◆ Instructions to follow: Rewrite every line of the items below, requests included, multiplying each coordinate in the answers by 0.8 and rounding to whole numbers (halves go up), while the sizes in the requests stay unchanged. Omit the pictures.

◆ Records shown:

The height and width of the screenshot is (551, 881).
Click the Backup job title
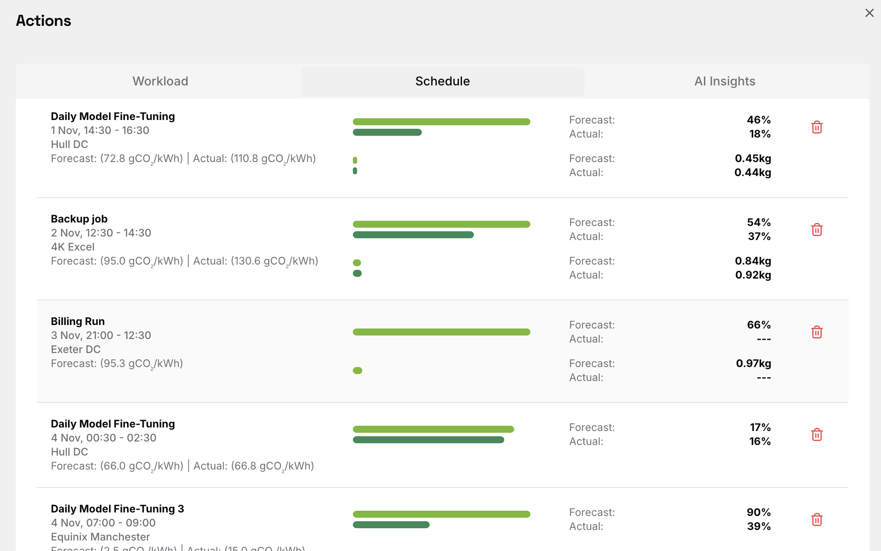[x=79, y=219]
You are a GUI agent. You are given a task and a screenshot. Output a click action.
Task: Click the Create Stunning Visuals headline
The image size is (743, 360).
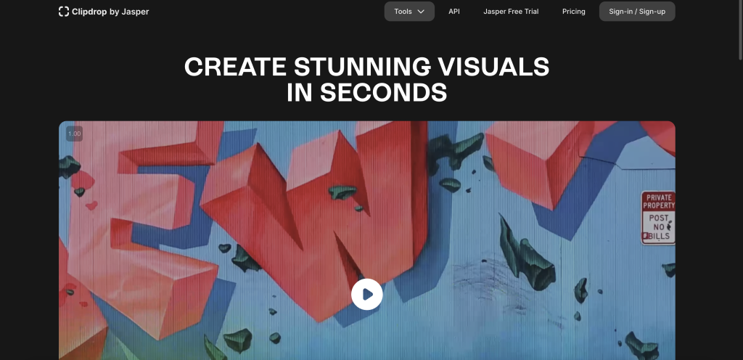click(366, 67)
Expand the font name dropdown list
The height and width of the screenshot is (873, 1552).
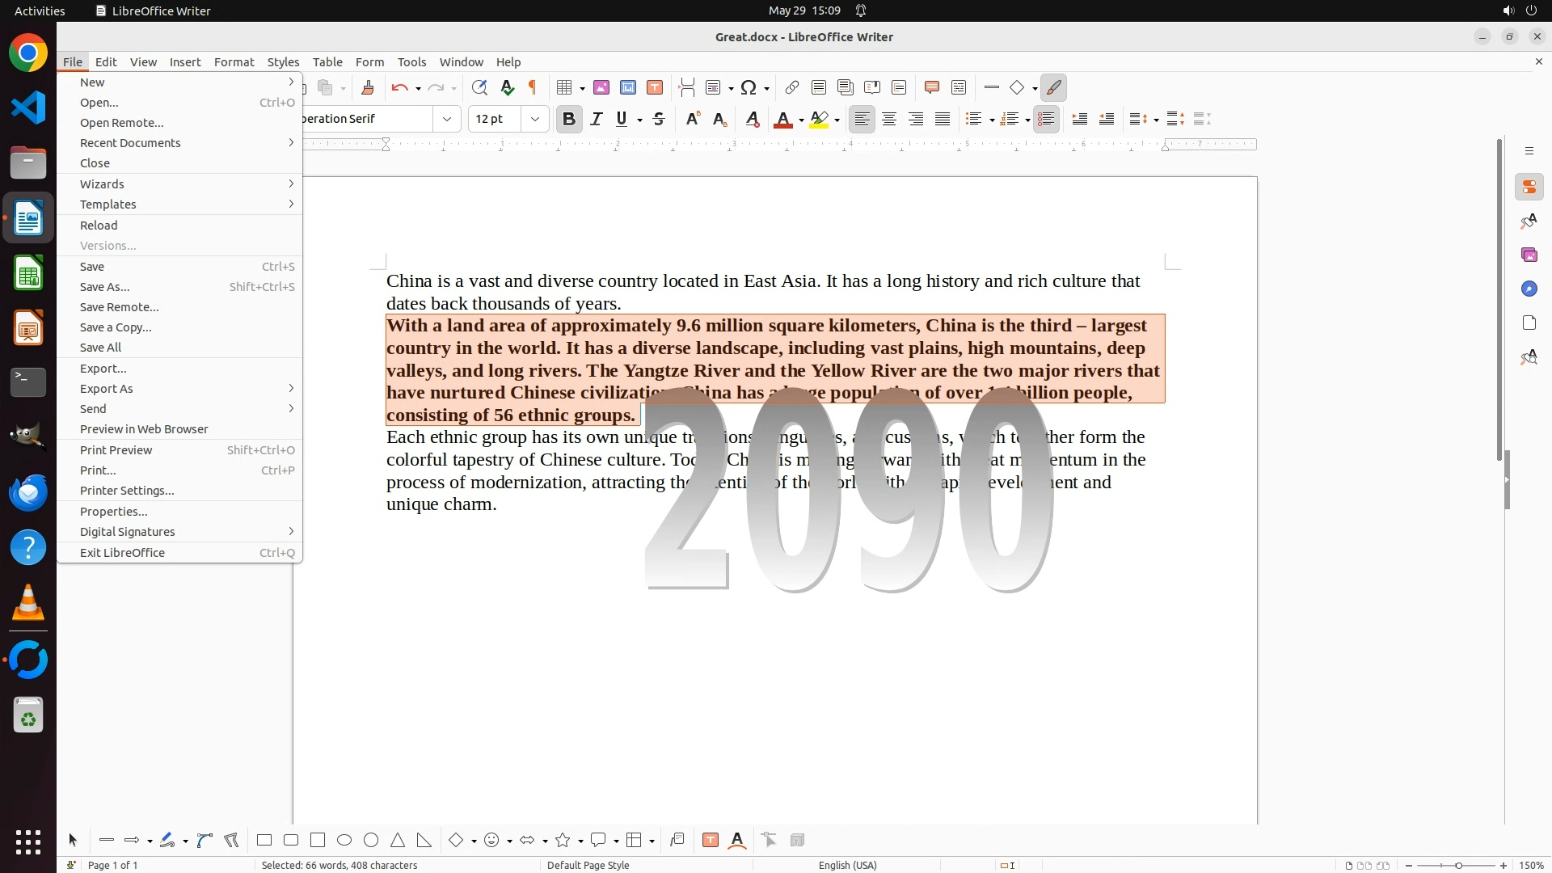(446, 119)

◆ Correct result:
The height and width of the screenshot is (551, 881).
Click the Backup job title
[x=63, y=175]
You are a GUI agent. You are given a task and a screenshot. Output a click action.
Task: Click the Create Stunning Visuals headline
The image size is (743, 360).
click(293, 54)
Expand the font name dropdown list
The height and width of the screenshot is (873, 1552).
(357, 95)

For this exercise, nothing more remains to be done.